[WORK TO BE COMPLETED] Update the text on D-3He fusion fuel by reproducing it from the words "This fusion reaction" through the words "achieve this thrust.", with each "thrust" changed to "propulsive force".

[SOURCE TEXT]
***

Re: D-3He Fusion fuel tanks for space travel

Hello Rick!

Your question contains a number of interesting parts, so let's break these
down in turn. I'm sorry in advance for the long answer!

D-3He are good fuels for a futuristic fusion reactor, as they produce
little in the way of neutrons following fusion, which are difficult to
control and dangerous to humans. That said, the reaction would be harder to
initiate compared to "easier" fusion reactions.

This fusion reaction produces ten million times the energy output of the
equivalent mass, for example, of burning coal. An energy-dense fuel such as
D-3He therefore makes good sense as a power supply for a spaceship. To put
some numbers to it, 1kg of fuel would produce approximately 350 terajoules
(about 10 million kWh) of energy. A terajoule is a million million joules.

However, this energy needs to be used to generate thrust, in order to
change the momentum (speed) of the ship, to enable it to go anywhere.
Current (purely theoretical) designs suggest that the plasma by-products of
the fusion reaction could be used to heat up and expel a reaction mass at
high velocities in order to achieve this thrust.

***

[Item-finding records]
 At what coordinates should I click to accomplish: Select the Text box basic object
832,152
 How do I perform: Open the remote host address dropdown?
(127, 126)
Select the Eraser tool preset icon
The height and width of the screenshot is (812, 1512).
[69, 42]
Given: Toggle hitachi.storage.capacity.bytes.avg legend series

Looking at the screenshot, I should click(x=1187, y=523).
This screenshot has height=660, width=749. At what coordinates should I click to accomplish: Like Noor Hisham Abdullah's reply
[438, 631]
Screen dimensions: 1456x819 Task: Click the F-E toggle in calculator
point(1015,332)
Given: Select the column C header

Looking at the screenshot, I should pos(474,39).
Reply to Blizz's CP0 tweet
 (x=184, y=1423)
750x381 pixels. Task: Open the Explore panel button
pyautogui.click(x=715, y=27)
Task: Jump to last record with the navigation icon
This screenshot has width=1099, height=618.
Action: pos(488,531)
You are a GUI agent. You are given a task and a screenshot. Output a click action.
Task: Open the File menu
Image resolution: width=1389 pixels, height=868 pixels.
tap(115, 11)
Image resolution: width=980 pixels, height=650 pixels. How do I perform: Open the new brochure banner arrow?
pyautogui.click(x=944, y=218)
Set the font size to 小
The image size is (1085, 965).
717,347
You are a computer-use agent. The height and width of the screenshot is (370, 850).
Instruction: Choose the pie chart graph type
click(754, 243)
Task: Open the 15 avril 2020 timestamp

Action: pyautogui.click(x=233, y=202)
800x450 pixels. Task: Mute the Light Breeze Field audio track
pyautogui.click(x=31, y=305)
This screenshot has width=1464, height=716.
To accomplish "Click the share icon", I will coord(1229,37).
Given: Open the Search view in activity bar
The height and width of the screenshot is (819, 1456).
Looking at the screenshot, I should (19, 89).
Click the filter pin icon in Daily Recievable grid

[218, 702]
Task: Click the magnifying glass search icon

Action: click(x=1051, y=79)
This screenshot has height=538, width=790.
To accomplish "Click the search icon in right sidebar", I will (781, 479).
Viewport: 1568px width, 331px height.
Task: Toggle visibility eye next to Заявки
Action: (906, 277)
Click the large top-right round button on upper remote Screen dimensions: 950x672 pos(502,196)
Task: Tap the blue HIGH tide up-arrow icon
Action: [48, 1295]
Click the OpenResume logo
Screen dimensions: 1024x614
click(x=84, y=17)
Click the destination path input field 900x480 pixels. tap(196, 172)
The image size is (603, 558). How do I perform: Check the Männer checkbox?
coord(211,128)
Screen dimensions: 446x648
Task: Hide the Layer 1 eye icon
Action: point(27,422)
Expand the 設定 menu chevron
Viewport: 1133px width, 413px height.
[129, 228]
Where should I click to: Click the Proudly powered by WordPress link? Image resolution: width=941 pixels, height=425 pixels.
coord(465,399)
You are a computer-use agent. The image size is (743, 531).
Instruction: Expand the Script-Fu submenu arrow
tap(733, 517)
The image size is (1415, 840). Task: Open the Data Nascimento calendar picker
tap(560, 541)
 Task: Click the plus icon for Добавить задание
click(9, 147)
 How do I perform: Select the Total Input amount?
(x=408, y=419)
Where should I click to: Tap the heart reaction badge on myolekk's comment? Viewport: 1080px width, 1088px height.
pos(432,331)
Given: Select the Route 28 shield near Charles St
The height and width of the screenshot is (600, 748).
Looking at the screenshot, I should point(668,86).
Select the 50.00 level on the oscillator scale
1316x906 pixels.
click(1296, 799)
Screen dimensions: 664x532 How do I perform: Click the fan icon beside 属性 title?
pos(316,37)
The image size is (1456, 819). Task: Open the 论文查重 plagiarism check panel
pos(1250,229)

***

[SOLVED EXERCISE]
This fusion reaction produces ten million times the energy output of the
equivalent mass, for example, of burning coal. An energy-dense fuel such as
D-3He therefore makes good sense as a power supply for a spaceship. To put
some numbers to it, 1kg of fuel would produce approximately 350 terajoules
(about 10 million kWh) of energy. A terajoule is a million million joules.

However, this energy needs to be used to generate propulsive force, in order to
change the momentum (speed) of the ship, to enable it to go anywhere.
Current (purely theoretical) designs suggest that the plasma by-products of
the fusion reaction could be used to heat up and expel a reaction mass at
high velocities in order to achieve this propulsive force.